- **YOUR TASK**
Whatever appears in the data below, copy it exactly.

- **ENTRIES SHOWN**

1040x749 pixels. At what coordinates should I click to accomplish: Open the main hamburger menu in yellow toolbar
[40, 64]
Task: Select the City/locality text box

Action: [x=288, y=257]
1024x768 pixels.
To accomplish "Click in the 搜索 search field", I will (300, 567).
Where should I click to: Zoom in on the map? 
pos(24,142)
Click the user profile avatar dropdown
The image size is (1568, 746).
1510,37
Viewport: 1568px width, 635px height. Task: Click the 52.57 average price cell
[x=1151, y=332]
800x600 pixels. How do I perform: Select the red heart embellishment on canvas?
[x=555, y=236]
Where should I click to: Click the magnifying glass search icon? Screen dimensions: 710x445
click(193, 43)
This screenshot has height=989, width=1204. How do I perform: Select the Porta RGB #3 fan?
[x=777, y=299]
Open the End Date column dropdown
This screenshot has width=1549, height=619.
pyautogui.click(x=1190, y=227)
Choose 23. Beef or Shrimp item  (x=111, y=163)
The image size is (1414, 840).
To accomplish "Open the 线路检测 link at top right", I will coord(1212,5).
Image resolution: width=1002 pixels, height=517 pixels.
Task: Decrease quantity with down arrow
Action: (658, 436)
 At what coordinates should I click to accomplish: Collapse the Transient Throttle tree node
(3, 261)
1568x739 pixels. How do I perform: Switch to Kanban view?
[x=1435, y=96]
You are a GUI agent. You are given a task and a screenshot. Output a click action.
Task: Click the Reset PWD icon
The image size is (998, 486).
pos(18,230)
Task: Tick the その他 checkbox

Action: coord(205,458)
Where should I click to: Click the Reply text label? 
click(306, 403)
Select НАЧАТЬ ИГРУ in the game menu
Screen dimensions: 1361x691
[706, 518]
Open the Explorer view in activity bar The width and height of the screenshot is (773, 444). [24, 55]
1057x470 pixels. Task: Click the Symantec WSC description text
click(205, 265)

- **WRITTEN RESPONSE**
1040x749 pixels. At what coordinates should I click to accomplish: Open the main hamburger menu in yellow toolbar
[40, 64]
Task: Select the City/locality text box

Action: [x=288, y=257]
1024x768 pixels.
To accomplish "Click in the 搜索 search field", I will (300, 567).
Where should I click to: Zoom in on the map? 
pos(24,142)
Click the user profile avatar dropdown
The image size is (1568, 746).
1510,37
Viewport: 1568px width, 635px height. Task: Click the 52.57 average price cell
[x=1151, y=332]
800x600 pixels. How do I perform: Select the red heart embellishment on canvas?
[x=555, y=236]
Where should I click to: Click the magnifying glass search icon? Screen dimensions: 710x445
click(193, 43)
This screenshot has height=989, width=1204. How do I perform: Select the Porta RGB #3 fan?
[x=777, y=299]
Open the End Date column dropdown
This screenshot has width=1549, height=619.
pyautogui.click(x=1190, y=227)
Choose 23. Beef or Shrimp item  (x=111, y=163)
The image size is (1414, 840).
To accomplish "Open the 线路检测 link at top right", I will coord(1212,5).
Image resolution: width=1002 pixels, height=517 pixels.
Task: Decrease quantity with down arrow
Action: (658, 436)
 At what coordinates should I click to accomplish: Collapse the Transient Throttle tree node
(3, 261)
1568x739 pixels. How do I perform: Switch to Kanban view?
[x=1435, y=96]
You are a GUI agent. You are given a task and a screenshot. Output a click action.
Task: Click the Reset PWD icon
The image size is (998, 486).
pos(18,230)
Task: Tick the その他 checkbox

Action: coord(205,458)
Where should I click to: Click the Reply text label? 
click(306, 403)
Select НАЧАТЬ ИГРУ in the game menu
Screen dimensions: 1361x691
[706, 518]
Open the Explorer view in activity bar The width and height of the screenshot is (773, 444). [24, 55]
1057x470 pixels. Task: Click the Symantec WSC description text
click(205, 265)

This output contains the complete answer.